OTHER CHIPOTLE FLAVORS
- Chipotle Tomato Wedge Salad Recipe
- Slow Cooker Chipotle Ranch Chicken
- Cheesy Bacon Chipotle Ranch Dip
- Easy Chipotle Chicken Nachos
- Smokey Chipotle Corn Dip
- Cheesy Chipotle Fries
*This post was originally posted on 05/18/2017.
- 4 teaspoons olive oil divided
- 4 boneless skinless chicken breasts
- 1/2 teaspoon salt
- 1/4 teaspoon black pepper
- 1/2 cup yellow onion peeled and diced
- 2 cloves garlic minced
- 3 chipotle peppers minced
- 1 tablespoon adobo sauce
- 1/2 cup low-sodium chicken broth
- 4 ounces cream cheese
- 3 tablespoons plain Greek yogurt
- Fresh parsley or cilantro chopped, for garnish (optional)
- Heat 2 teaspoons of the olive oil in a large skillet over medium-high heat. Season chicken breasts on both sides with salt and pepper.
- Add the chicken to the hot pan and sear for 4 minutes on each side, until golden brown. Transfer the chicken to a plate and cover with aluminum foil to keep warm. (They will finish cooking later.)
- Reduce the heat of the skillet to medium and pour the remaining olive oil into the pan. Add the diced onion and cook, stirring occasionally, for 4-5 minutes until softened. Add garlic and chipotle peppers and saute for another 30 seconds.

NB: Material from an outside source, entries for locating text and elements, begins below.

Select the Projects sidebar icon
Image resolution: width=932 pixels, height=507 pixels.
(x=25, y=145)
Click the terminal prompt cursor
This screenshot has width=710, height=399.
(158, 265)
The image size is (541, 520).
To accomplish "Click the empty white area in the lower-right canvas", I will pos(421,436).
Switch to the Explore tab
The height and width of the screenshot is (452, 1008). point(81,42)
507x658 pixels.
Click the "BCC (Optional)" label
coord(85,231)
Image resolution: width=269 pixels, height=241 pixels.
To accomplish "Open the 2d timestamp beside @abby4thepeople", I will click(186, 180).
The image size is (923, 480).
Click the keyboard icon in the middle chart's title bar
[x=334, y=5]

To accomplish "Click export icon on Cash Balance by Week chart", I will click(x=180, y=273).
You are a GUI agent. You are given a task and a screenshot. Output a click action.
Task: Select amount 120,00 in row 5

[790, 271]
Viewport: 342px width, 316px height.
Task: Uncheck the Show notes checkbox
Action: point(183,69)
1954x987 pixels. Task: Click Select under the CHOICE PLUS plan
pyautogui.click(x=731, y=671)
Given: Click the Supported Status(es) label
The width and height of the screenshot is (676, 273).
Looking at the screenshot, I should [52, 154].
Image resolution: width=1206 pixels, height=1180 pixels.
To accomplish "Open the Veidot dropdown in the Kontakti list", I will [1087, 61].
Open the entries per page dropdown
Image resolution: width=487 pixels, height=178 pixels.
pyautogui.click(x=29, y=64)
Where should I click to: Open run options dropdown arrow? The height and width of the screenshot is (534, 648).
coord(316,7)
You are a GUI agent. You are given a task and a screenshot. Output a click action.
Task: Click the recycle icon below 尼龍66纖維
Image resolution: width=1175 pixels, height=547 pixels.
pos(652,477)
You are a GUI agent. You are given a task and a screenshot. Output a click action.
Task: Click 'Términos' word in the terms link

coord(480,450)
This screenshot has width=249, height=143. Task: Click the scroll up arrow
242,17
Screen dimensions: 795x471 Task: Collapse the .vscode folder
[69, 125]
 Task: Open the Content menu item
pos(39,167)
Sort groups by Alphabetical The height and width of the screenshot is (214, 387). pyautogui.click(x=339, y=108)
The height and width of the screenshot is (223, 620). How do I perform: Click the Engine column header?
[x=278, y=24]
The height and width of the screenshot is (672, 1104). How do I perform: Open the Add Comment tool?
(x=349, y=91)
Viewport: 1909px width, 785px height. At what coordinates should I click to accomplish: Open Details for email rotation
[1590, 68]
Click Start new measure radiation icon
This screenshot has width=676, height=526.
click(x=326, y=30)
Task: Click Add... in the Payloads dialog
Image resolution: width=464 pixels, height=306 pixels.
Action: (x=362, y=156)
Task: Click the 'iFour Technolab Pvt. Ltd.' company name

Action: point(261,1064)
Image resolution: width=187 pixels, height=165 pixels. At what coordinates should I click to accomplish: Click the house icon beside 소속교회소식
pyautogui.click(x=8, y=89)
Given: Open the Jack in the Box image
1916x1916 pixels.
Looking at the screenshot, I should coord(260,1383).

- Add adobo sauce, chicken broth, and cream cheese to the skillet and stir until the cheese has melted into the sauce. Return the chicken breasts to the skillet, along with any accumulated juices on the plate. Turn the chicken to coat in the sauce.
- Cover the skillet, reduce the heat to medium-low, and cook for 7-9 minutes, until the chicken is cooked through. (Cooking time will depend on how thick the chicken breasts are.) I like to spoon some of the sauce over the chicken breasts halfway through the cooking time.
- Once the chicken is cooked (165 degrees F internal temp), turn off the heat and stir in the Greek yogurt. Season to taste with salt and pepper. Serve warm with extra sauce spooned over the chicken and some parsley or cilantro for garnish.
I absolutely loved it and wouldn’t change a thing! I served it with coconut rice and sauteed zucchini!
Made this tonight and it was great! I can’t have dairy so I subbed the cream cheese for vegan cream cheese and the yogurt for vegan sour cream to thicken the sauce at the end. I’d be interested to see how it would be subbing with canned coconut milk! Like many other reviewers, I only used two peppers and that gave it plenty of heat. I also chopped up the chicken once it was done cooking so all of the pieces could be coated in the sauce 🙂
Jan Ean says
My family and I gave this a solid three and a half with the potential for 5 stars with minor modifications.
1) The sauce is absolutely delicious – I mean killer good. I was worried there wouldn’t be enough, but there was with a little extra to spare.
2) I would strongly suggest you brine and/or marinade the chicken beforehand just to infuse a little more flavor into the meat … I suggested brining then poaching the chicken and then shredding and allowing it to soak in the sauce … my husband (brilliant man that he is) suggested we sous vide the chicken IN the sauce (which I simply can’t wait to try …)
3) We served with your Chipotle Tomato Wedge Salad (perfect for adding some freshness), steamed rice, and a side of flour tortillas (which no one used).
4) All in all, this was a darned good meal – quick and easy to get on the table and one that we’re going to try again.
Thanks SO much for the recipe
Hi, why is the greek yogurt added at the end? Today I made some homemade cordon bleus and used greek yogurt to make a chilpotle sauce and it became kinda chunky like it had gone bad but still tasted really good. Is it because I added it from the beginning you think? Thanks
Real Housemoms JK says
Hey Rose! Yes, just add it at the end. It just makes it creamier without overcooking the yogurt.
leslie gerson says
I am dairy free- can I sub coconut milk yogurt or canned coconut milk for the Greek yogurt?
Real Housemoms JK says
Hey Leslie! You will want something thicker like full fat coconut milk for the cream cheese and yogurt to keep it creamy. I haven’t tried it so let me know how it works.